* [TASK BRIEF] From the entries below, return exactly the lines beginning at the one that contains "Open the Prime dropdown in navigation bar" and ending at the one that contains "You are a computer-use agent.", both of them included, and only those lines.
─── DATA PROVIDED
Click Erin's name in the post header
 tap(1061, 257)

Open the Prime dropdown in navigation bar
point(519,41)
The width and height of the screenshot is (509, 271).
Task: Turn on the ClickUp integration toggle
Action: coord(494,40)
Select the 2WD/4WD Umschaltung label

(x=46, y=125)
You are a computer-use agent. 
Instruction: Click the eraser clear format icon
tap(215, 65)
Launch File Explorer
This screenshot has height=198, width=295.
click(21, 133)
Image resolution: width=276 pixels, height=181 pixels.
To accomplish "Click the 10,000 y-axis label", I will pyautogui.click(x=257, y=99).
──────
─── DATA PROVIDED
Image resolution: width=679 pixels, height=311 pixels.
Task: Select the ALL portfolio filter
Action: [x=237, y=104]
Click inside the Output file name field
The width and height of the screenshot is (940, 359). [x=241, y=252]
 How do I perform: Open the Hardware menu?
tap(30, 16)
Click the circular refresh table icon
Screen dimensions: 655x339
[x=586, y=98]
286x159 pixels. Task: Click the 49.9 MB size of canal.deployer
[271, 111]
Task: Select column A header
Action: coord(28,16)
──────
* [SOLUTION TO THIS PROBLEM]
Open the Prime dropdown in navigation bar
point(519,41)
The width and height of the screenshot is (509, 271).
Task: Turn on the ClickUp integration toggle
Action: coord(494,40)
Select the 2WD/4WD Umschaltung label

(x=46, y=125)
You are a computer-use agent. 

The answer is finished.